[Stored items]
-----

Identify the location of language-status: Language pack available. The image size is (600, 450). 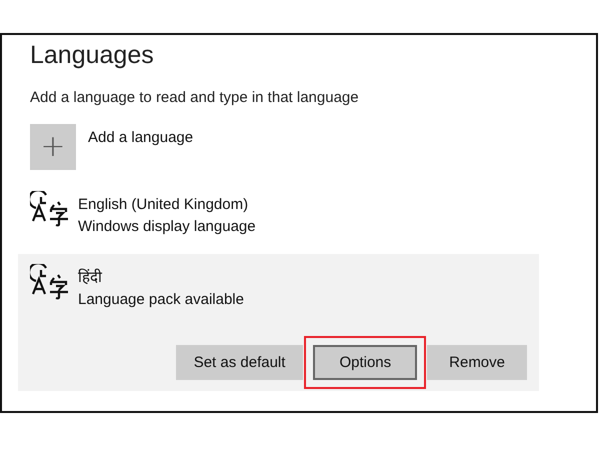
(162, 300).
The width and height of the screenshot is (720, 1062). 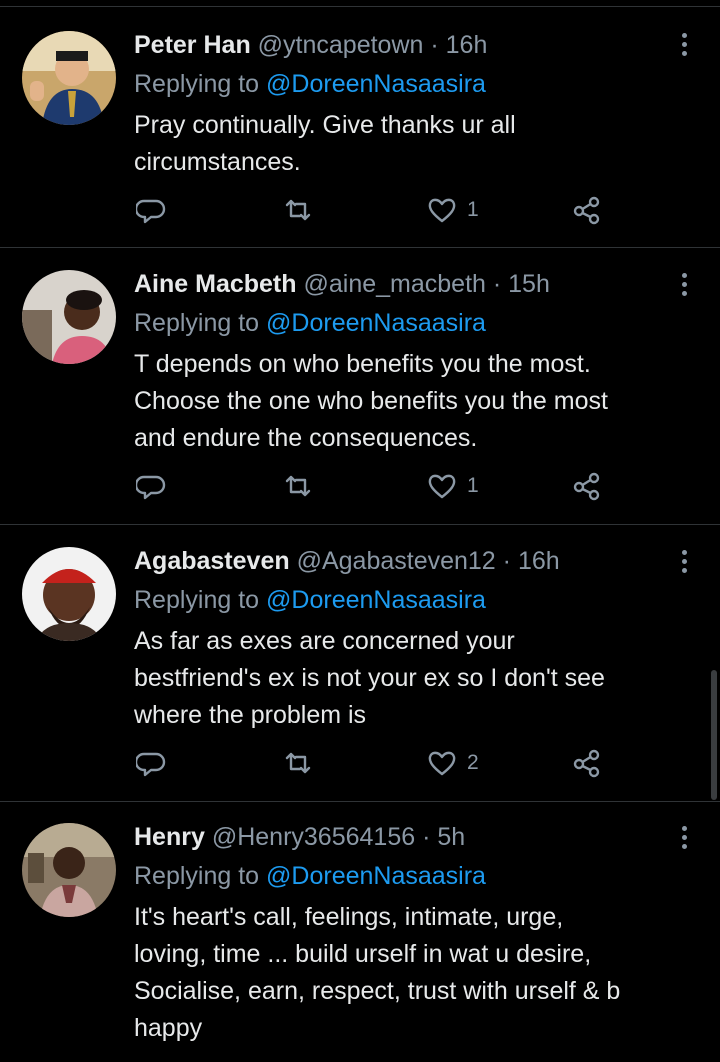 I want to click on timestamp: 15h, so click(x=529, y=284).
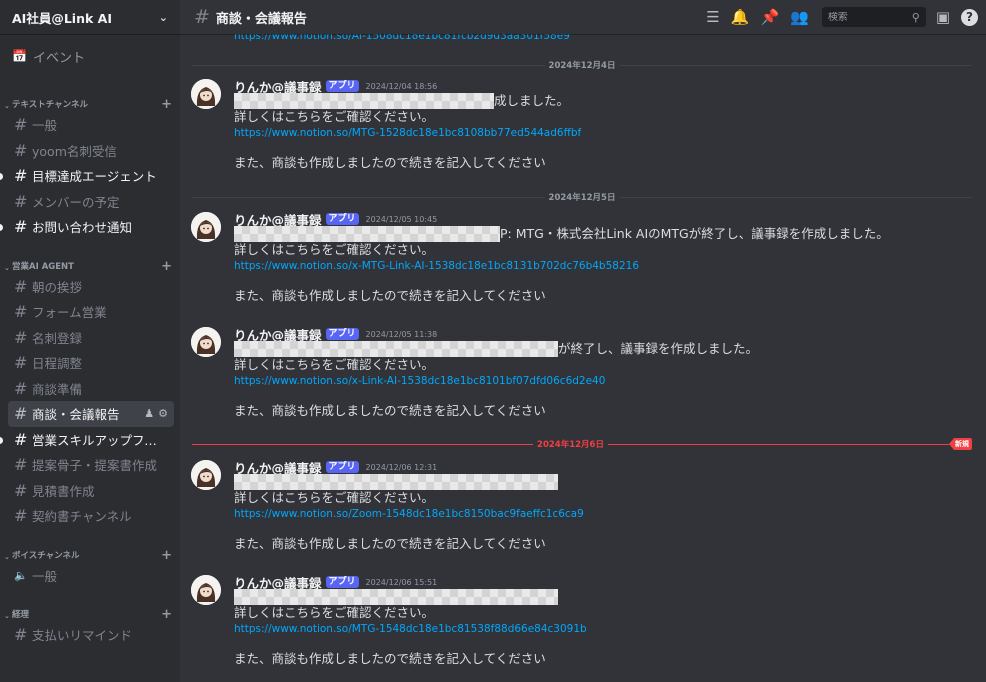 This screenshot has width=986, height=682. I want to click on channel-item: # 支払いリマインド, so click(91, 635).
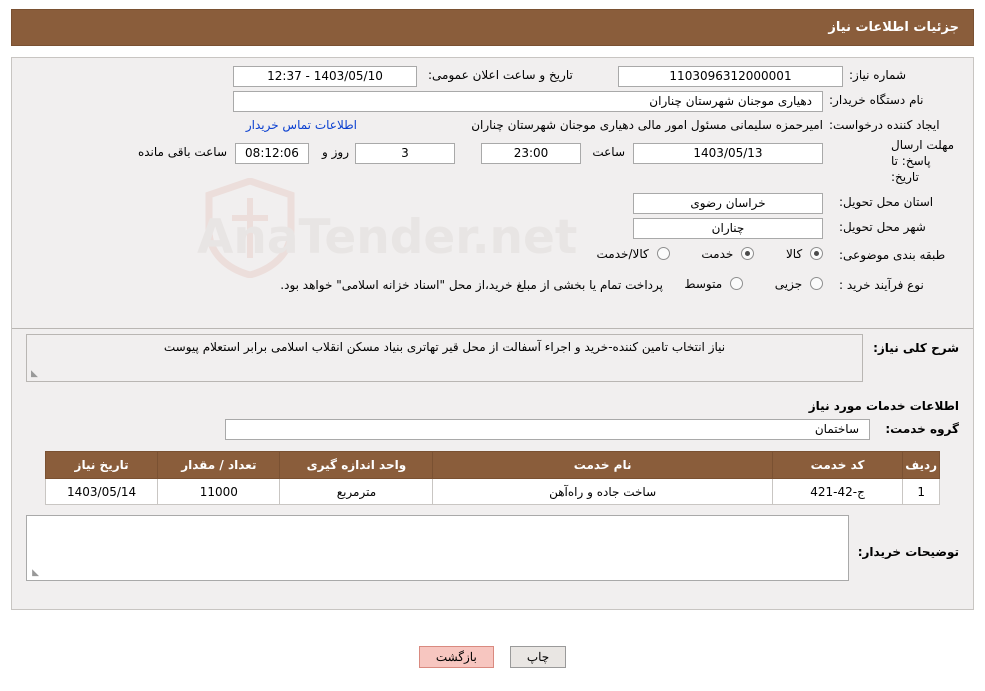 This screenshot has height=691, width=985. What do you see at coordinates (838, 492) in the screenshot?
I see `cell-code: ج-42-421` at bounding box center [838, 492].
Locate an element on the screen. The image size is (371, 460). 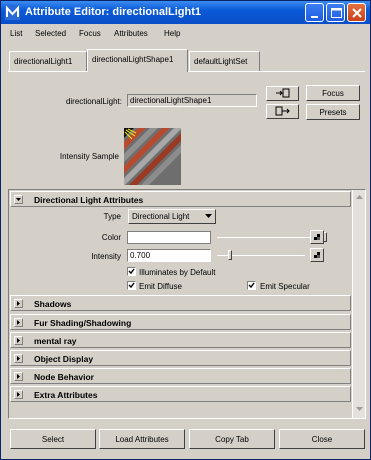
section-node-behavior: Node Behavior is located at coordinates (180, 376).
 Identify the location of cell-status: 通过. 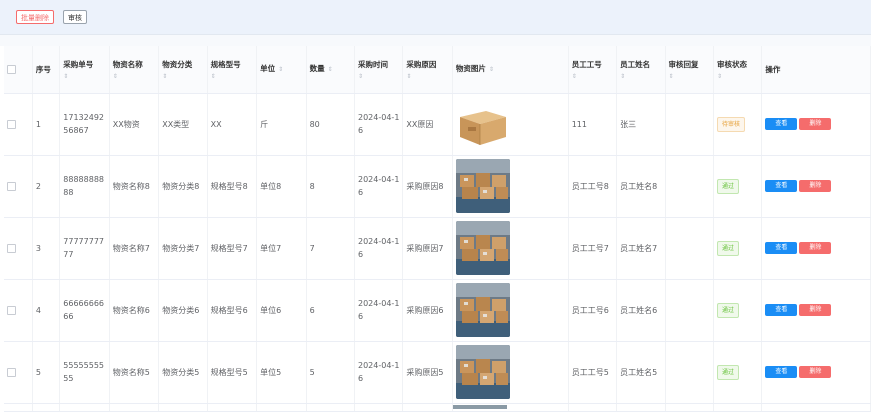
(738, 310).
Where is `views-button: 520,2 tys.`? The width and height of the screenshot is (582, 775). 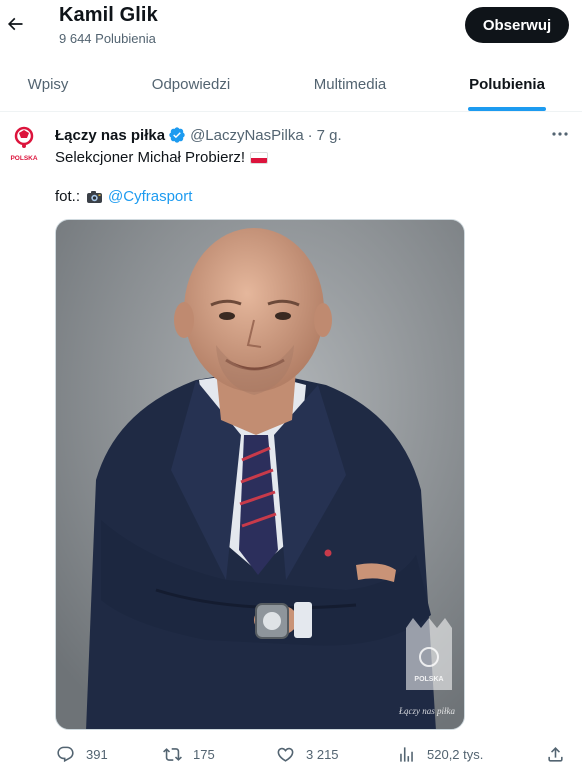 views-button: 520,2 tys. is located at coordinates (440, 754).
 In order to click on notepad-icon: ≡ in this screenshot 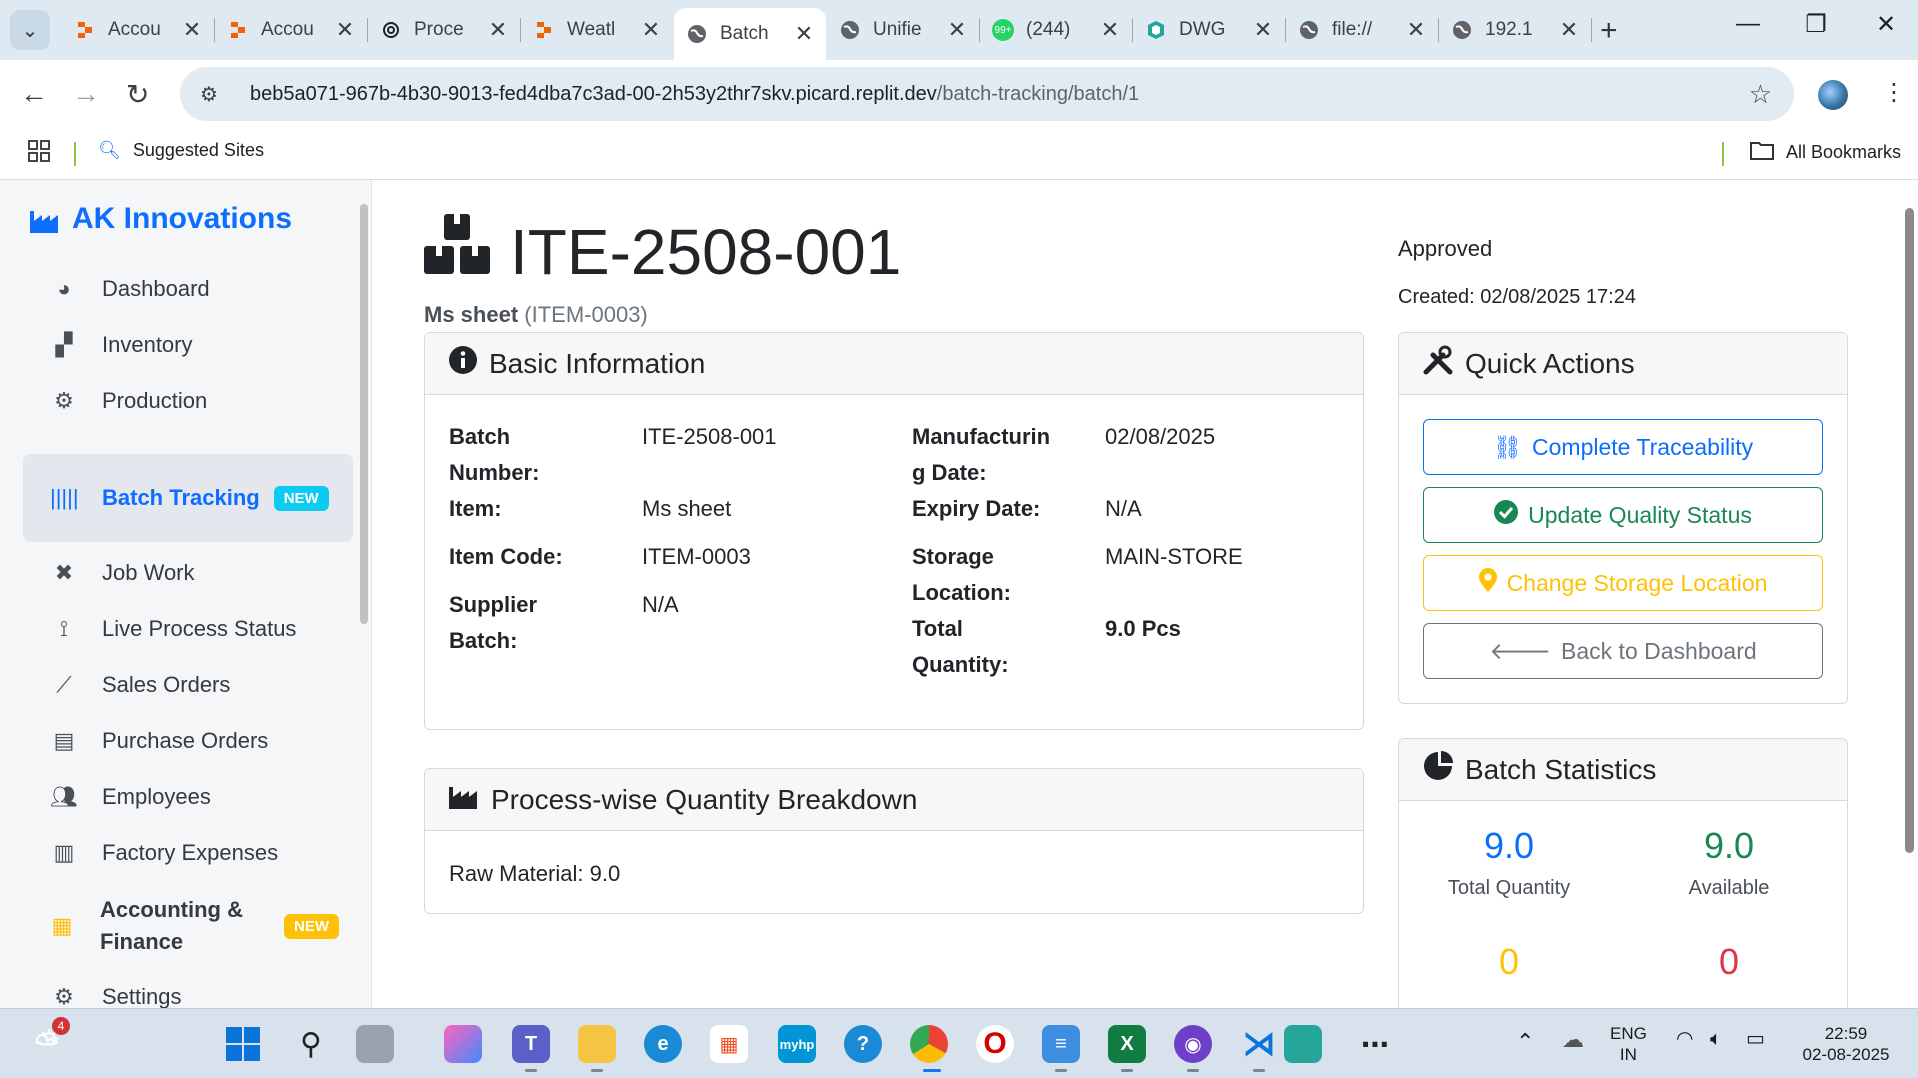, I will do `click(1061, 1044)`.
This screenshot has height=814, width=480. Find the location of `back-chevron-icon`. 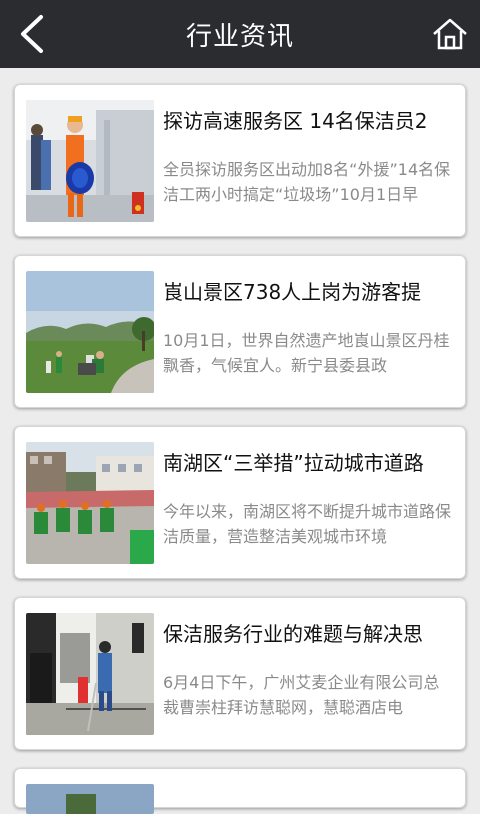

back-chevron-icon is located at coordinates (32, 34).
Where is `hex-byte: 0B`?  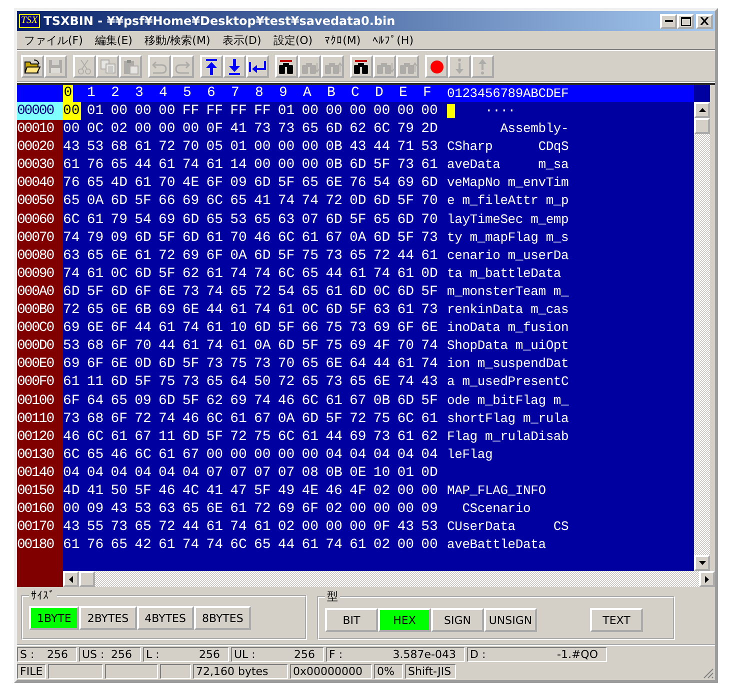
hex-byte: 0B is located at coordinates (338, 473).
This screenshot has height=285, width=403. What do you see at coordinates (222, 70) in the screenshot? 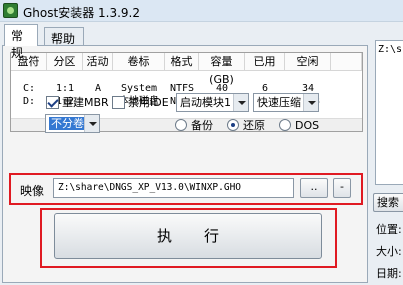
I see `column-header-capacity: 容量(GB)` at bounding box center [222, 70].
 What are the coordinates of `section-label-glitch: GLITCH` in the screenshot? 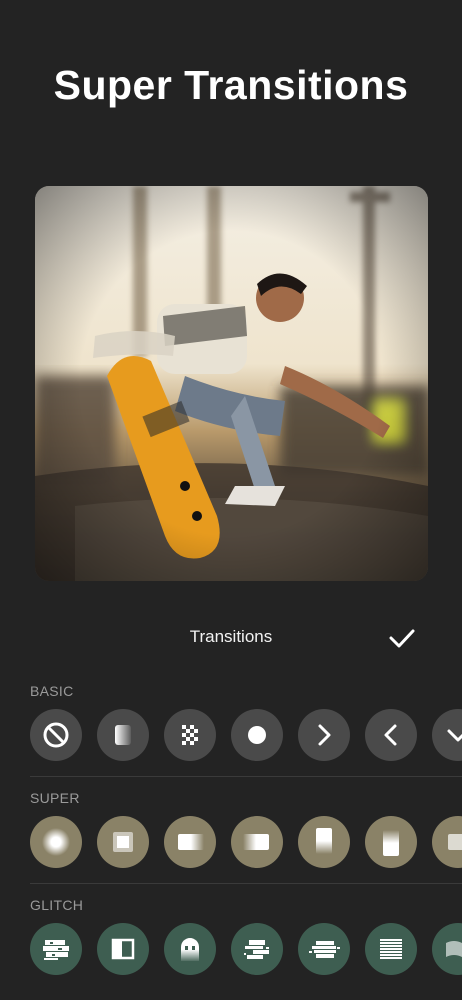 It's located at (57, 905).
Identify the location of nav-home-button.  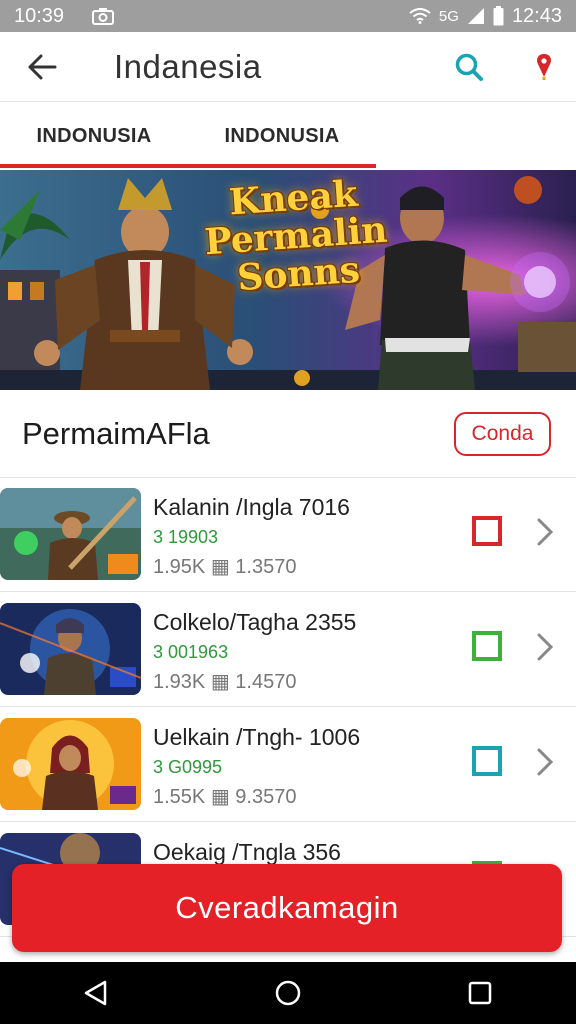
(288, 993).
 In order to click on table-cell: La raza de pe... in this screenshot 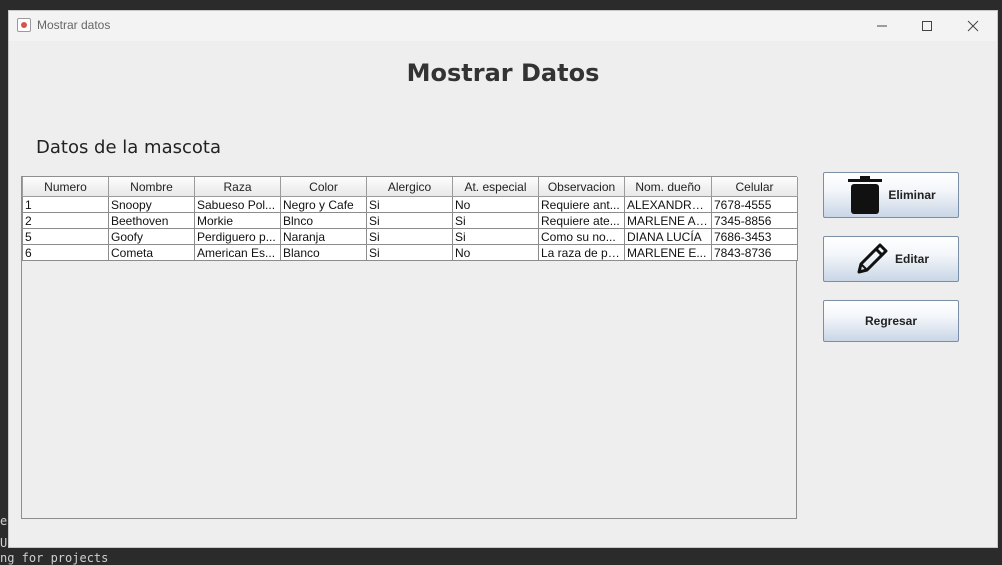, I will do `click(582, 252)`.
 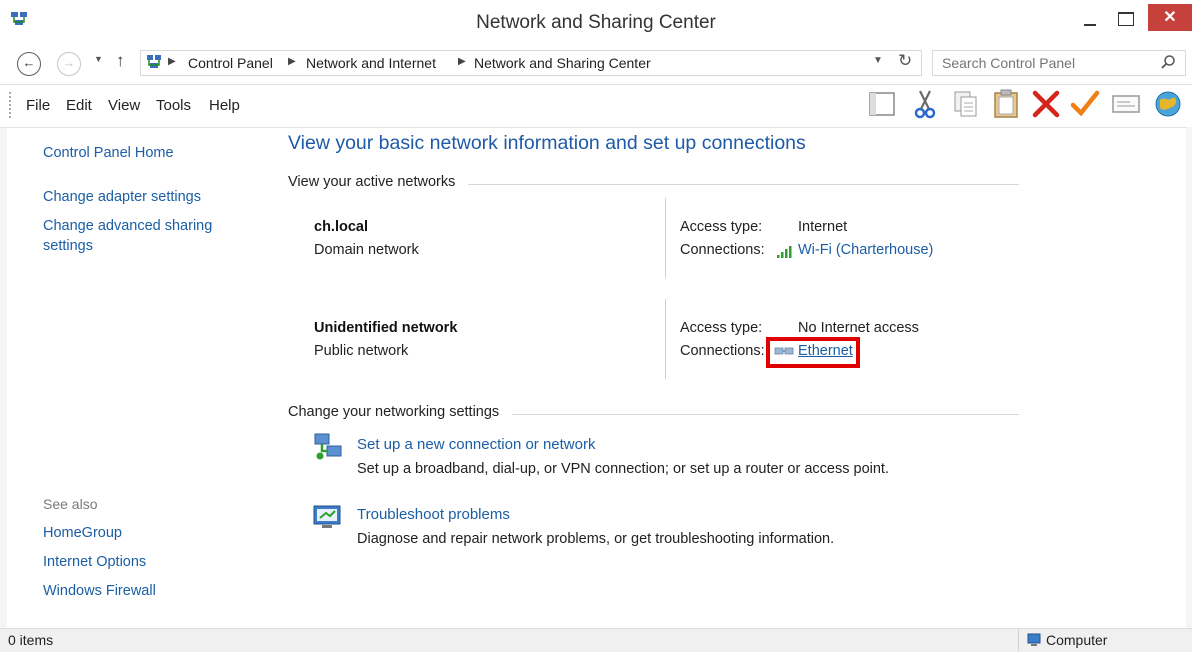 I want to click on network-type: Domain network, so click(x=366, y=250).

-----

Render the entries as a JSON list of strings, one string per line with blank lines left out, beginning at the line that contains "This screenshot has height=814, width=480." and stopping after the line that contains "center [222, 70].". Leave the pictures out of your answer.

[
  "This screenshot has height=814, width=480. Find the location of `back-chevron-icon`. ",
  "back-chevron-icon is located at coordinates (32, 34).",
  "Where is `hex-byte: 0B`?  ",
  "hex-byte: 0B is located at coordinates (338, 473).",
  "This screenshot has height=285, width=403. What do you see at coordinates (222, 70) in the screenshot? ",
  "I see `column-header-capacity: 容量(GB)` at bounding box center [222, 70]."
]